**GIVEN DATA**
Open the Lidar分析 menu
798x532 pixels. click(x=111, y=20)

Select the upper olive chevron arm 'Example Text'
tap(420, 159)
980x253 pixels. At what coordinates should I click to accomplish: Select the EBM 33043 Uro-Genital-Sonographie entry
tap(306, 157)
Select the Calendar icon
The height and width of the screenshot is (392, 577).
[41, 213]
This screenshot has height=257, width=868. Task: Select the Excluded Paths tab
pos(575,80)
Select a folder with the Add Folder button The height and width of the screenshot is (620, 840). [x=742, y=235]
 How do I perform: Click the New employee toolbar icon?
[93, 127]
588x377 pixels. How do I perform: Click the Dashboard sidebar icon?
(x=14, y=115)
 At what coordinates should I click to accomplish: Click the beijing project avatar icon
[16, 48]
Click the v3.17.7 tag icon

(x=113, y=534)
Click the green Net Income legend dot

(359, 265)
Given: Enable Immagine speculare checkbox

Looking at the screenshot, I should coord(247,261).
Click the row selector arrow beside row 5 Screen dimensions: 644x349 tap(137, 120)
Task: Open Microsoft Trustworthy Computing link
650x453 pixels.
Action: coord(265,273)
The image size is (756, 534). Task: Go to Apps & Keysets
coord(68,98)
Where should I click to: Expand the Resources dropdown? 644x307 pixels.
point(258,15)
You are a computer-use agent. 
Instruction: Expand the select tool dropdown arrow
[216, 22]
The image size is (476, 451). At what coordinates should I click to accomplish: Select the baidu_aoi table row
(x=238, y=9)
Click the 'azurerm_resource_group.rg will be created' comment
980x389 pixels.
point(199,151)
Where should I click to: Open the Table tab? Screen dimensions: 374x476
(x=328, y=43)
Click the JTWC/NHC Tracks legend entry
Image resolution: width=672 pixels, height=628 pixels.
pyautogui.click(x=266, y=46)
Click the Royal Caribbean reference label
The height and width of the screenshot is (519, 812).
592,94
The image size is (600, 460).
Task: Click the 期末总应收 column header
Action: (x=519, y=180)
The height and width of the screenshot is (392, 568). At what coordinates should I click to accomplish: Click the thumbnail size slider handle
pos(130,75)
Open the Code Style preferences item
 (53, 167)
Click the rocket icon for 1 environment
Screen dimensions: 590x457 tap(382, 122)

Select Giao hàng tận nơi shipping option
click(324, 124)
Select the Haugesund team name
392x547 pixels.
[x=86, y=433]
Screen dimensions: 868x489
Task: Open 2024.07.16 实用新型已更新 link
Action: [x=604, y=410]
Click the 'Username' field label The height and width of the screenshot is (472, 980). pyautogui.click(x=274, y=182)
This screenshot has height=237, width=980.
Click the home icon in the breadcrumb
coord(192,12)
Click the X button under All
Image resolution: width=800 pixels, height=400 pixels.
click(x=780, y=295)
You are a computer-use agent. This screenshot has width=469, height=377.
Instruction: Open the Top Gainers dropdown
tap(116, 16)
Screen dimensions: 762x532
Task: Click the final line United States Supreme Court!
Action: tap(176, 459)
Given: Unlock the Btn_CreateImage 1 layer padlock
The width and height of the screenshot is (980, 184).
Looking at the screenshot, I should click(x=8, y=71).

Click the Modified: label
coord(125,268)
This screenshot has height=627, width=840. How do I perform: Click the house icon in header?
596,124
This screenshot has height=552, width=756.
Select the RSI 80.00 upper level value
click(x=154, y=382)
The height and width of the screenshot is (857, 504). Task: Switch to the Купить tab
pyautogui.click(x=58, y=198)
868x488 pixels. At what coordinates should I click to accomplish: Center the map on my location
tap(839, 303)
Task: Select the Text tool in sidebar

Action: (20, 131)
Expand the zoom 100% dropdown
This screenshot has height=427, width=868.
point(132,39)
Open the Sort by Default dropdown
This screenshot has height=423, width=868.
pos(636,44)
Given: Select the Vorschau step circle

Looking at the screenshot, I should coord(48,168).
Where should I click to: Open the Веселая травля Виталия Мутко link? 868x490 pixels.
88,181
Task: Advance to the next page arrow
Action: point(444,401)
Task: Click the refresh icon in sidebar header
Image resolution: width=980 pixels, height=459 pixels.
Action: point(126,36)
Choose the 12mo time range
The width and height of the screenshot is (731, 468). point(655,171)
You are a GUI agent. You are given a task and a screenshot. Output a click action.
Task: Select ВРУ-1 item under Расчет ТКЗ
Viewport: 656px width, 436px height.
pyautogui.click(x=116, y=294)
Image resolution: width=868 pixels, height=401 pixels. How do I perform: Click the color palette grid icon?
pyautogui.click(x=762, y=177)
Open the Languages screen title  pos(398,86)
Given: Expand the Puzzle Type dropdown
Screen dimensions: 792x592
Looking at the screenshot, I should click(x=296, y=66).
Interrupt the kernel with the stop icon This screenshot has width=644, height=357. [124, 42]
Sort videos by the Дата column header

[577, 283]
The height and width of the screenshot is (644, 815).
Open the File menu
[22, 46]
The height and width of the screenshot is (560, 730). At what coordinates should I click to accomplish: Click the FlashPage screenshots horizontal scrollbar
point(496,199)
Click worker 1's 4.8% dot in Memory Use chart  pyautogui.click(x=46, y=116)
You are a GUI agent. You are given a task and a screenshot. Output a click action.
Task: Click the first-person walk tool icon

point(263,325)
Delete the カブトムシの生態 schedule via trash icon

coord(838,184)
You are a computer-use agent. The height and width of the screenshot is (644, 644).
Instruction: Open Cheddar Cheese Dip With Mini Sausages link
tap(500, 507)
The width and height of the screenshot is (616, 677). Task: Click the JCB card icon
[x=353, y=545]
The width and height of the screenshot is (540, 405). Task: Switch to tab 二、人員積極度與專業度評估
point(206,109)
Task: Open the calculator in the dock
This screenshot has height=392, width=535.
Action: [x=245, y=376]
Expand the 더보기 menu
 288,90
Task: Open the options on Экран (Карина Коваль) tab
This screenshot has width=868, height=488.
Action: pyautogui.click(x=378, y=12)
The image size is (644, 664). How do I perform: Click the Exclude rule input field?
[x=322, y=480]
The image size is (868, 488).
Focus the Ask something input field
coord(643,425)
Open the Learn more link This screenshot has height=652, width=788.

**WORK TO COMPLETE**
Every single line of the listing must be retyped exactly.

**RESPONSE TO THE TASK**
Open the Lidar分析 menu
798x532 pixels. click(x=111, y=20)

Select the upper olive chevron arm 'Example Text'
tap(420, 159)
980x253 pixels. At what coordinates should I click to accomplish: Select the EBM 33043 Uro-Genital-Sonographie entry
tap(306, 157)
Select the Calendar icon
The height and width of the screenshot is (392, 577).
[41, 213]
This screenshot has height=257, width=868. Task: Select the Excluded Paths tab
pos(575,80)
Select a folder with the Add Folder button The height and width of the screenshot is (620, 840). [x=742, y=235]
 How do I perform: Click the New employee toolbar icon?
[93, 127]
588x377 pixels. How do I perform: Click the Dashboard sidebar icon?
(x=14, y=115)
 At what coordinates should I click to accomplish: Click the beijing project avatar icon
[16, 48]
Click the v3.17.7 tag icon

(x=113, y=534)
Click the green Net Income legend dot

(359, 265)
Given: Enable Immagine speculare checkbox

Looking at the screenshot, I should coord(247,261).
Click the row selector arrow beside row 5 Screen dimensions: 644x349 tap(137, 120)
Task: Open Microsoft Trustworthy Computing link
650x453 pixels.
Action: coord(265,273)
The image size is (756, 534). Task: Go to Apps & Keysets
coord(68,98)
Where should I click to: Expand the Resources dropdown? 644x307 pixels.
point(258,15)
You are a computer-use agent. 
Instruction: Expand the select tool dropdown arrow
[216, 22]
The image size is (476, 451). At what coordinates should I click to accomplish: Select the baidu_aoi table row
(x=238, y=9)
Click the 'azurerm_resource_group.rg will be created' comment
980x389 pixels.
point(199,151)
Where should I click to: Open the Table tab? Screen dimensions: 374x476
(x=328, y=43)
Click the JTWC/NHC Tracks legend entry
Image resolution: width=672 pixels, height=628 pixels.
pyautogui.click(x=266, y=46)
Click the Royal Caribbean reference label
The height and width of the screenshot is (519, 812).
592,94
The image size is (600, 460).
Task: Click the 期末总应收 column header
Action: (x=519, y=180)
The height and width of the screenshot is (392, 568). At what coordinates should I click to accomplish: Click the thumbnail size slider handle
pos(130,75)
Open the Code Style preferences item
 (53, 167)
Click the rocket icon for 1 environment
Screen dimensions: 590x457 tap(382, 122)

Select Giao hàng tận nơi shipping option
click(324, 124)
Select the Haugesund team name
392x547 pixels.
[x=86, y=433]
Screen dimensions: 868x489
Task: Open 2024.07.16 实用新型已更新 link
Action: [x=604, y=410]
Click the 'Username' field label The height and width of the screenshot is (472, 980). pyautogui.click(x=274, y=182)
This screenshot has height=237, width=980.
Click the home icon in the breadcrumb
coord(192,12)
Click the X button under All
Image resolution: width=800 pixels, height=400 pixels.
click(x=780, y=295)
You are a computer-use agent. This screenshot has width=469, height=377.
Instruction: Open the Top Gainers dropdown
tap(116, 16)
Screen dimensions: 762x532
Task: Click the final line United States Supreme Court!
Action: tap(176, 459)
Given: Unlock the Btn_CreateImage 1 layer padlock
The width and height of the screenshot is (980, 184).
Looking at the screenshot, I should click(x=8, y=71).

Click the Modified: label
coord(125,268)
This screenshot has height=627, width=840. How do I perform: Click the house icon in header?
596,124
This screenshot has height=552, width=756.
Select the RSI 80.00 upper level value
click(x=154, y=382)
The height and width of the screenshot is (857, 504). Task: Switch to the Купить tab
pyautogui.click(x=58, y=198)
868x488 pixels. At what coordinates should I click to accomplish: Center the map on my location
tap(839, 303)
Task: Select the Text tool in sidebar

Action: (20, 131)
Expand the zoom 100% dropdown
This screenshot has height=427, width=868.
point(132,39)
Open the Sort by Default dropdown
This screenshot has height=423, width=868.
pos(636,44)
Given: Select the Vorschau step circle

Looking at the screenshot, I should coord(48,168).
Where should I click to: Open the Веселая травля Виталия Мутко link? 868x490 pixels.
88,181
Task: Advance to the next page arrow
Action: point(444,401)
Task: Click the refresh icon in sidebar header
Image resolution: width=980 pixels, height=459 pixels.
Action: point(126,36)
Choose the 12mo time range
The width and height of the screenshot is (731, 468). point(655,171)
You are a GUI agent. You are given a task and a screenshot. Output a click action.
Task: Select ВРУ-1 item under Расчет ТКЗ
Viewport: 656px width, 436px height.
pyautogui.click(x=116, y=294)
Image resolution: width=868 pixels, height=401 pixels. How do I perform: Click the color palette grid icon?
pyautogui.click(x=762, y=177)
Open the Languages screen title  pos(398,86)
Given: Expand the Puzzle Type dropdown
Screen dimensions: 792x592
Looking at the screenshot, I should click(x=296, y=66).
Interrupt the kernel with the stop icon This screenshot has width=644, height=357. [124, 42]
Sort videos by the Дата column header

[577, 283]
The height and width of the screenshot is (644, 815).
Open the File menu
[22, 46]
The height and width of the screenshot is (560, 730). At what coordinates should I click to accomplish: Click the FlashPage screenshots horizontal scrollbar
point(496,199)
Click worker 1's 4.8% dot in Memory Use chart  pyautogui.click(x=46, y=116)
You are a GUI agent. You are given a task and a screenshot. Output a click action.
Task: Click the first-person walk tool icon

point(263,325)
Delete the カブトムシの生態 schedule via trash icon

coord(838,184)
You are a computer-use agent. The height and width of the screenshot is (644, 644).
Instruction: Open Cheddar Cheese Dip With Mini Sausages link
tap(500, 507)
The width and height of the screenshot is (616, 677). Task: Click the JCB card icon
[x=353, y=545]
The width and height of the screenshot is (540, 405). Task: Switch to tab 二、人員積極度與專業度評估
point(206,109)
Task: Open the calculator in the dock
This screenshot has height=392, width=535.
Action: [x=245, y=376]
Expand the 더보기 menu
 288,90
Task: Open the options on Экран (Карина Коваль) tab
This screenshot has width=868, height=488.
Action: pyautogui.click(x=378, y=12)
The image size is (644, 664). How do I perform: Click the Exclude rule input field?
[x=322, y=480]
The image size is (868, 488).
Focus the Ask something input field
coord(643,425)
Open the Learn more link This screenshot has height=652, width=788.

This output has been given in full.